Dernière mise à jour: 22/04/2022 09:43:07
Le 28 janvier 1994, mourait au Caire un dominicain de « grande classe », le Père Georges Anawati. C’était le jour de la fête de Saint Thomas d’Aquin dont la théologie l’avait nourri en toutes ses initiatives apostoliques. Qu’était-il donc ce prêtre au rire jovial qui avait consacré toute sa vie à la rencontre des grands intellectuels musulmans de son temps ainsi aux grands philosophes arabes du Haut-Moyen Age ? Il n’avait jamais pensé à rédiger quelques éléments d’autobiographie, mais au lendemain de sa disparition le Père Régis Morelon, alors directeur de l’Institut Dominicain d’Études Orientales (IDEO) du Caire, s’employa à publier, en français (1996),
Le Père G.C. Anawati, Parcours d’une vie, et, en arabe (1998),
Abû-nâ Qanawâtî, Mishwâr al-‘umr.
Quelques années plus tard le Père Jean-Jacques Pérennès, actuel Secrétaire de l’IDEO, a réussi à décrire les étapes de sa vie dans un livre intitulé
Georges Anawati (1905-1994) : Un chrétien égyptien devant le mystère de l’Islam, en 2008. Lettres personnelles, écrits de circonstance, témoignages de collègues et amis, recueillis dans le volume nous permettent de mieux connaître cet homme de culture et de foi qui a marqué profondément l’Église de son temps dans son attitude d’accueil et de compréhension des musulmans.
Mais au chapitre des « confidences personnelles », il manquait quelque document ! Certes, le Père Anawati, avait pensé d’écrie un livre qui raconte sa grande amitié studieuse et spirituelle avec Louis Gardet à l’image de ce qu’avait écrit Raïssa Maritain en son temps.
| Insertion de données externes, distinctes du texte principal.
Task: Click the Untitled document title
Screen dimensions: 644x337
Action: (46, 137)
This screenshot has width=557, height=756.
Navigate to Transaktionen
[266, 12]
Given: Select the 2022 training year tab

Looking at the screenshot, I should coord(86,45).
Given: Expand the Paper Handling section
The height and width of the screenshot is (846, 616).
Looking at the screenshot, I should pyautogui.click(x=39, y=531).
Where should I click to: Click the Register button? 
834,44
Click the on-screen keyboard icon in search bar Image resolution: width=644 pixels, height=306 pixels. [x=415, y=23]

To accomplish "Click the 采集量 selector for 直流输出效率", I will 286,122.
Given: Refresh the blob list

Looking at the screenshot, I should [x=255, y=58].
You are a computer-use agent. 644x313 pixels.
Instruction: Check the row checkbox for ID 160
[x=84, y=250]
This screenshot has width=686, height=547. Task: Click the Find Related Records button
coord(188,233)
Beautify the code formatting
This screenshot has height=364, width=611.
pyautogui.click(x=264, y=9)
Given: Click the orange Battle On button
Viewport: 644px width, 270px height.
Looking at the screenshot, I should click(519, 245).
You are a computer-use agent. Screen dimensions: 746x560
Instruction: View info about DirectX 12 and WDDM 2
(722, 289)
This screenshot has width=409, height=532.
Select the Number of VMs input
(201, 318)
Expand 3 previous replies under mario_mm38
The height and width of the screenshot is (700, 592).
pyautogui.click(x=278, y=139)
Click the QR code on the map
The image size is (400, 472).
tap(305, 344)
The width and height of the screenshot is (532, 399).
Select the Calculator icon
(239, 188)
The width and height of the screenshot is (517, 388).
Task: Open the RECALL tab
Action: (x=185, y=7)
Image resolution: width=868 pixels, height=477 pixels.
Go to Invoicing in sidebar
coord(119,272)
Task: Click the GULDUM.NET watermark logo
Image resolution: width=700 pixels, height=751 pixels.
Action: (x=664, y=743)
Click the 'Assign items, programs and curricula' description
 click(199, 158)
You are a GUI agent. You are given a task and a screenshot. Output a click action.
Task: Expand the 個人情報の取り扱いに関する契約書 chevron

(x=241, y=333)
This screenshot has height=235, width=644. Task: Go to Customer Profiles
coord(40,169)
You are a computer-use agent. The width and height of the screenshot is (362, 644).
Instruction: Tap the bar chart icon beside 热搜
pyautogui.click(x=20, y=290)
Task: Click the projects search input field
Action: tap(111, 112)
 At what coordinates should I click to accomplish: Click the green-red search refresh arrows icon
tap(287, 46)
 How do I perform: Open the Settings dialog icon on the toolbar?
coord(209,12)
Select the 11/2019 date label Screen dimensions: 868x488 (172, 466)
J’ai pu en consulter le brouillon du plan et du premier chapitre, mais le Père n’est pas allé plus loin. Il est d’autant plus remarquable que le livre publié en 1998 ait alors proposé une interview où le Père ait accepté de confier à deux amis égyptiens ces souvenirs de jeunesse et son « parcours existentiel ». Intitulée
al-Hiwâr al-akhîr li-l-ab Qanawâtî, elle méritait d’être traduite pour le faire mieux connaître en son intimité. A présent l’édition italienne y a remédié sous ce titre évocateur :
L’ultimo dialogo. La mia vita incontro all’Islam.
Pour mieux situer l’intérêt de ces confidences, Père J.-J. Pérennès retrace l’ensemble de l’itinéraire du Père G.C. Anawati à travers une ample « introduction » d’une densité exceptionnelle, intitulée Georges Anawati :
un cristiano egiziano alla scoperta dell’Islam. Vient alors la traduction de l’interview par Martino Diez qui progresse au rythme même des confidences sollicitées par les deux amis.
Il y a d’abord L’inizio del cammino, Le début d’un parcours où le Père évoque sa jeunesse, ses études et ses projets. Il y a ensuite La scelta del destino, Le choix d’un destin où, devenu dominicain, il est aux études, en France et à Alger. Puis il s’agit, pour lui de
Valicare i ponti, Franchir les ponts qui lui ouvre le continent de la culture arabo-philosophique et islamo-théologique : on y passe en revue les livres publiés (certains avec Gardet, d’autres sur Avicenne), les professeurs rencontrés (Taha Hussein, Ibrahim Madkour, Mahmoud el-Khodeiry, etc.), les confrères de l’Institut ( Dominique Boilot, Jacques Jomier, Serge de Beaurecueil, etc.), les amis de toujours (Lous Massignon, Mary Kahil, Louis Gardet, etc.).
En tout cela, le Père vit une spiritualité qui invite à être
il Sale della terra,
Le sel de la terre, car il est chrétien d’Egypte et prêtre de dialogue, ce qui lui permet de donner à ses amitiés intellectuelles une dimension profondément évangélique. Il y a enfin
A mo’ di conclusione, En manière de conclusion où la réflexion, soutenue par la demande des deux disciples, envisage la philosophie comme servante de la théologie et propédeutique à la mystique : le Père semble y délivrer son « testament spirituel » en toute transparence humaine et religieuse.
On ne peut que remercier Mahmoud Azab et Hoda Issa pour nous avoir fait entrer dans cette conversation intime avec leur maître qui peut ainsi devenir le nôtre.
C’est dire l’importance de l’interview dont la traduction a su rendre les accents d’une conversation qui s’est déroulée tant en arabe (littéraire ou dialectal) qu’en français.